1. Start with an HDRI that already has directional shape
Many Three.js scenes fail because the HDRI is treated like a generic brightness source. Pick an environment map that has visible direction changes, soft windows, or a clear studio gradient. If the light source is evenly distributed, your reflections will become soft and anonymous.
In practice, it is easier to lower the environment intensity and preserve contrast than to push a flat HDRI harder and hope the form appears later.
2. Set exposure before adding extra lights
Exposure should be solved before you begin placing accents. If the renderer is already clipping the bright areas, every fill light you add will exaggerate the problem. Keep exposure low enough that metal edges, glossy plastics, and coated labels still keep texture information.
- Lock one camera angle first.
- Balance exposure against the hero surface, not the background.

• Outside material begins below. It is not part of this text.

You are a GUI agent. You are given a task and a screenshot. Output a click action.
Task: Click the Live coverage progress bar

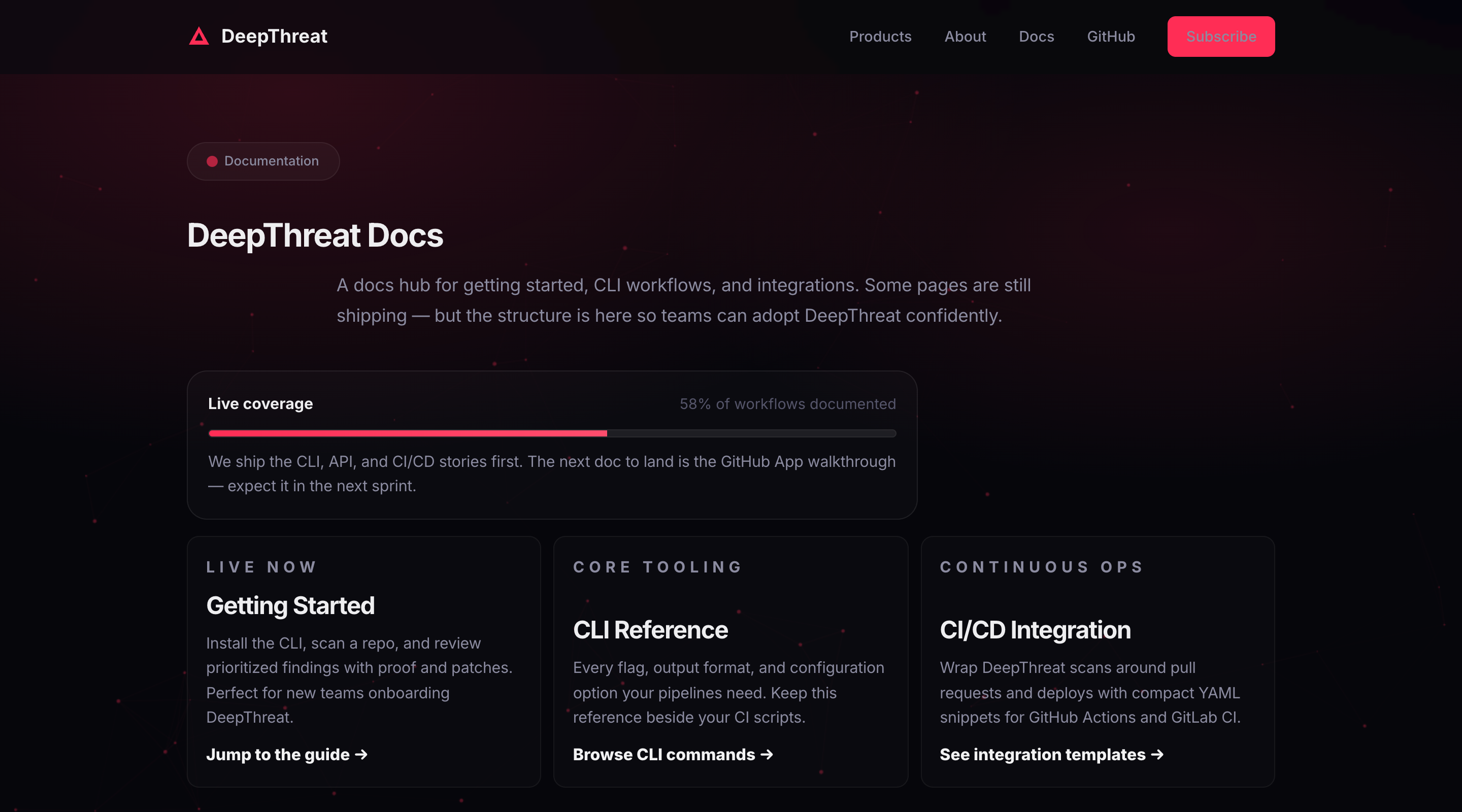coord(552,433)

- Check that dark materials still show a readable silhouette.
3. Add small accent lights for edge separation
Once the environment is stable, add one or two accent lights to shape the object. Their job is not to relight the model. They should only create clear edges, a sharper specular break, or a slight lift on the side facing away from the HDRI.
Keep the accents narrow and intentional. Wide fills destroy the realism you gained from the environment map.

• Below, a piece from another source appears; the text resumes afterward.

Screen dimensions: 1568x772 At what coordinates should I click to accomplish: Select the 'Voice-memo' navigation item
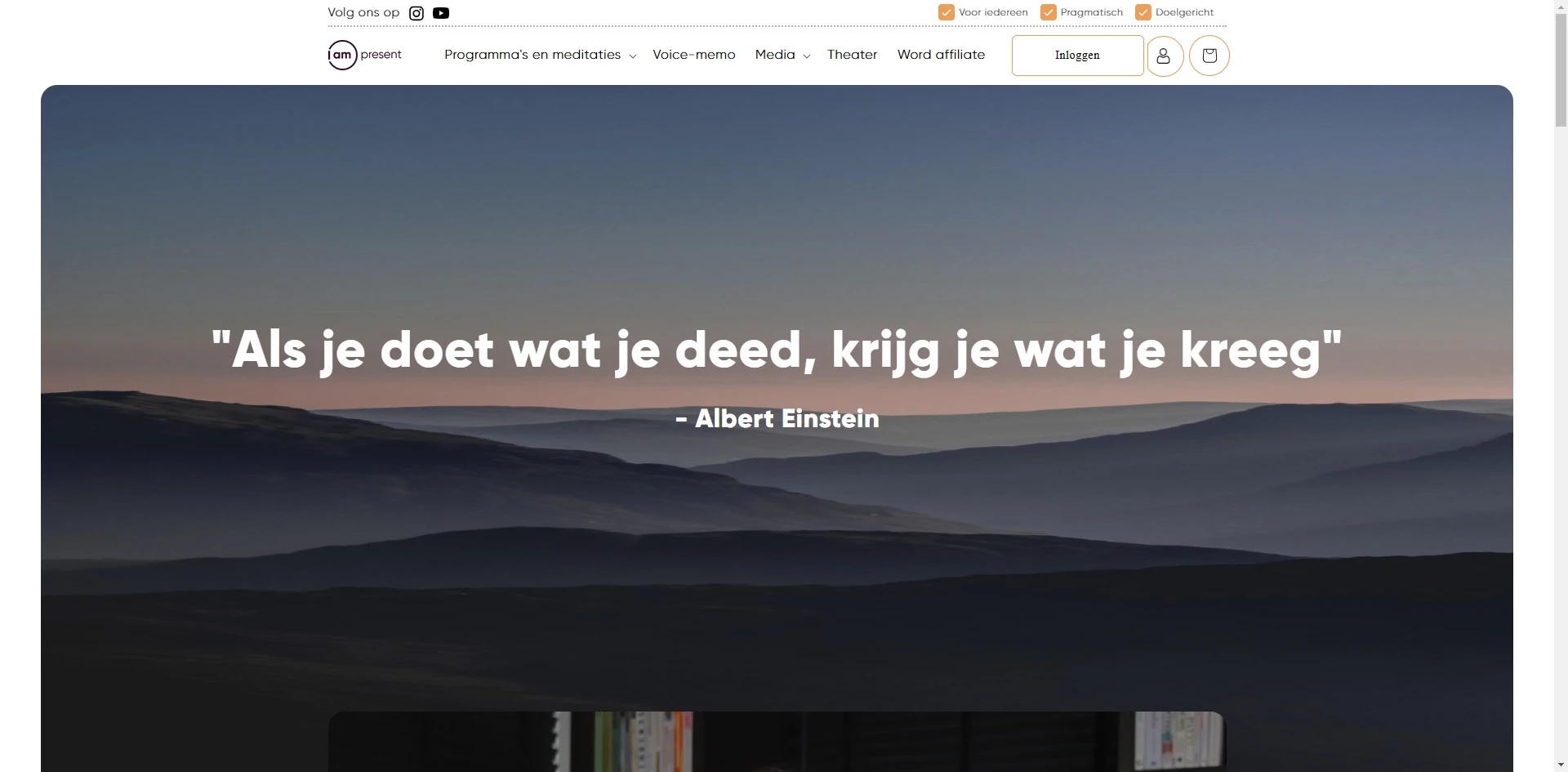pyautogui.click(x=694, y=55)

4. Tune material roughness to support lighting
Good lighting is often hidden by material values that are too uniform. If every part of the model shares the same roughness range, highlights collapse into a single visual tone. Create subtle roughness differences between the body, trim, rubber, and labels so each surface responds differently.
Quick checklist
- Choose an HDRI with directional structure.
- Set exposure before accent lighting.
- Use accents only for silhouette and highlight control.
- Adjust roughness ranges so reflections are easier to read.
FAQ
Why does an HDRI scene still look flat in Three.js?
The most common causes are a low-contrast HDRI, overexposure, or materials that all sit in the same roughness range. Fixing those three issues is usually enough.
Should I add extra lights when using environment lighting?
Yes. One or two controlled accents can improve form and make product shots feel intentional.